Hasbro role playing game aimed at girls ages 8-14

Dream Life is a dedicated console life simulation game targeted at girls between the ages of 8 and 14 created by Hasbro and released in 2005. Dream Life is a game where players create a girl character, ranging from hair to clothes. They can also determine how smart, funny, athletic, creative or outgoing the girl character is.

==Premise==
In the game, players may buy clothes, make their best friend (which also has to be a girl) exactly the same way they made their character. They can sign up for various activities and win trophies. They have to go to school and if the character gets good grades, she can get things for her room like a TV or phone. She can get a makeover (which is a choice of hair style, hair color and makeup), develop a crush (and maybe dance with him at a party). She can interact with other people created by the makers of the game at the stations where you can do everything. She can also earn money by doing chores in your house, particularly the kitchen. Another way to earn money is to get a job, located at their school.

There's a counter set in the bottom left corner of the TV screen. The characters always wake up at 7:00 and can use the various activities until the moon rises up to the top middle of the counter (about 10:00). But if there's time left to do one more activity, it doesn't have to be that short, as the moon can go out as far as needed, but only once. The Game starts out in the fall.
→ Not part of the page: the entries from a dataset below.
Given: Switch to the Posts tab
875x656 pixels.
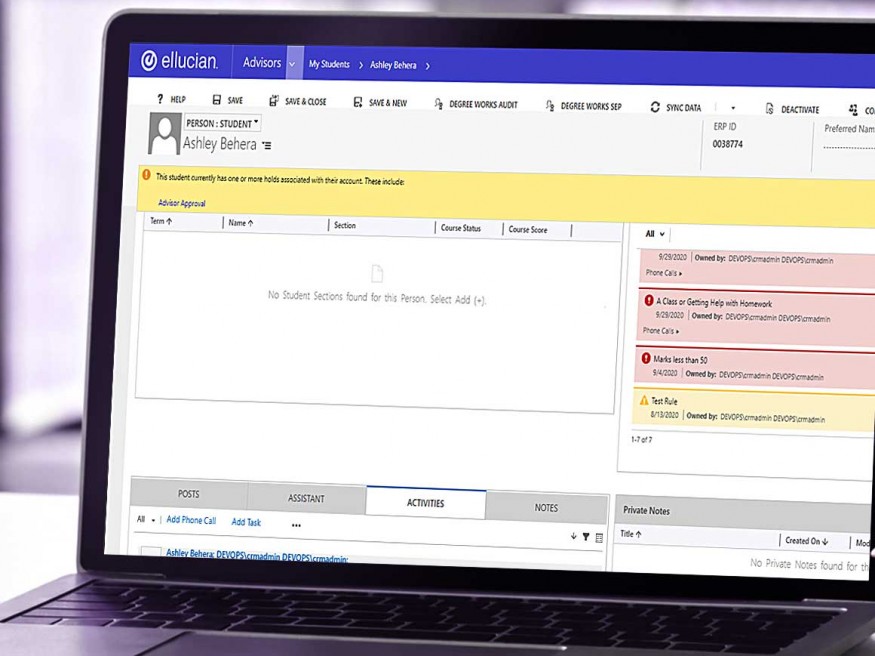Looking at the screenshot, I should [x=188, y=494].
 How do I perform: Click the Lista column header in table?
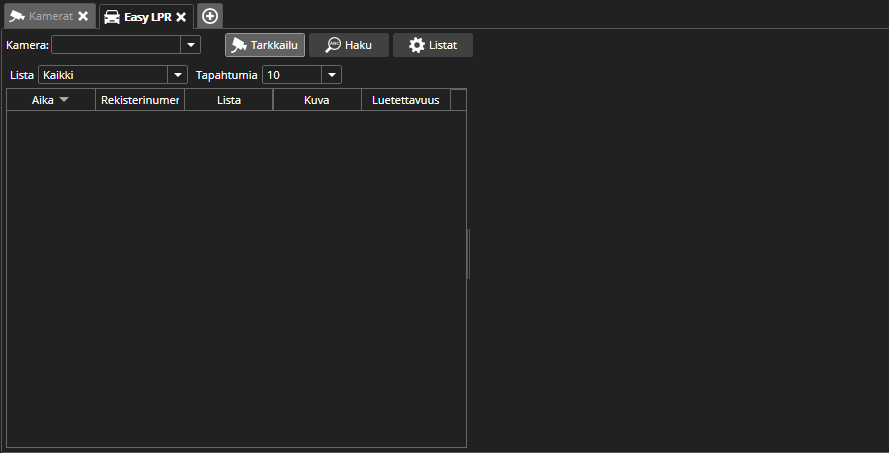point(228,100)
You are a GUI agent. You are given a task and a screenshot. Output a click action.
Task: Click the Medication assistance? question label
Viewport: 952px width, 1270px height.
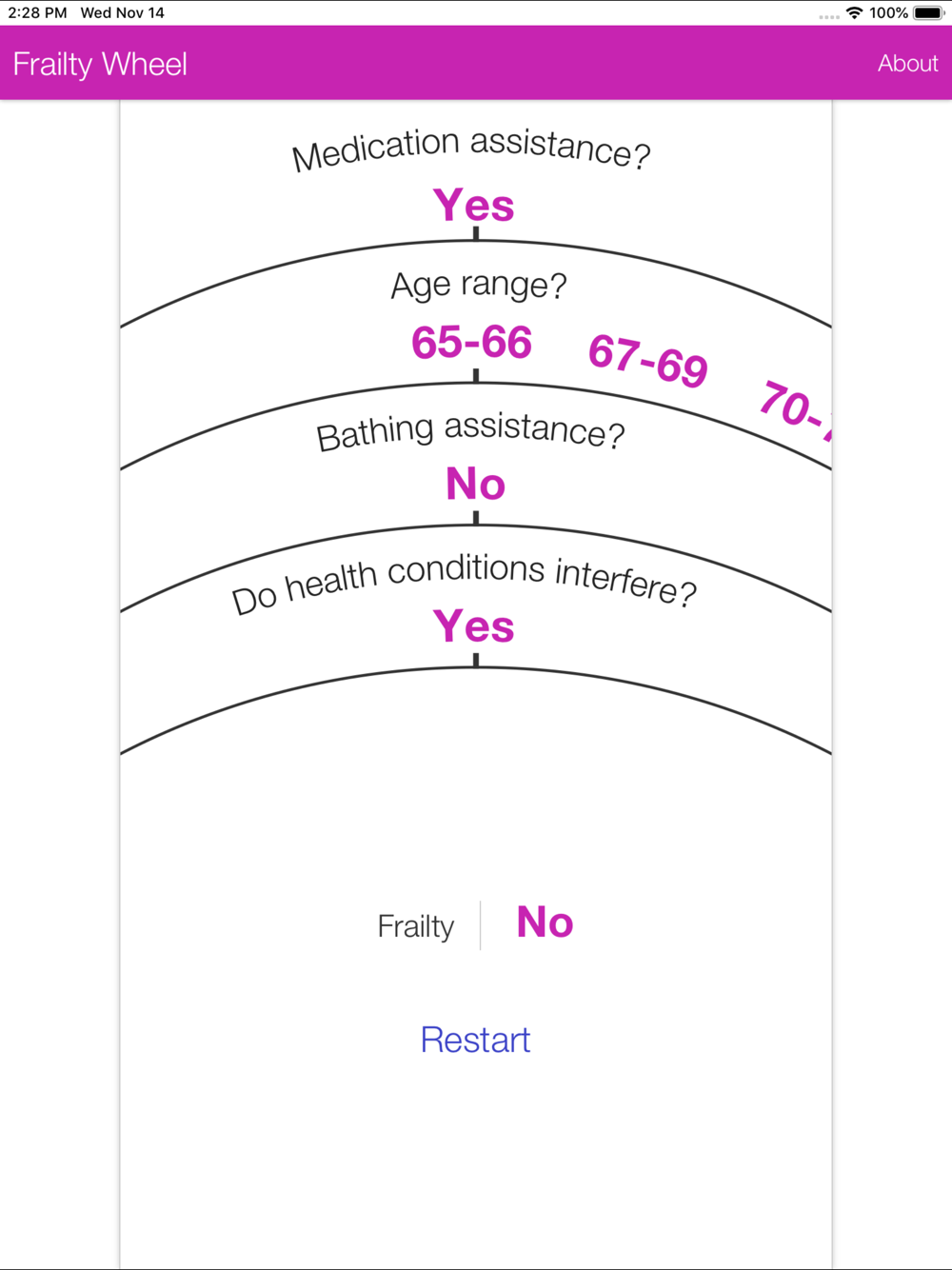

The more friends acquired, the more points earned. This also applies to the character's sense of fashion, and lifestyle. At the end of three seasons (fall, winter, spring) there's a summary of what the character has done in her life. After that, the players can start over and make a new person.

==Dream Life Superstar==
In this game, the player will be spending a virtual summer in a world of virtual people, places, things, and activities. Built into the game is a calendar to keep track of the player's time and activities in the game.

The object of the game is to become a superstar: the player may become an Actress, Singer, Writer, TV Star, Fashion Designer, or Athlete. By doing things and making friends, the player earns their way to superstardom; the bigger the celebrity, the more perks you get. The player has to spend time and money wisely, and they'll earn privileges: to buy things, meet people, and go places.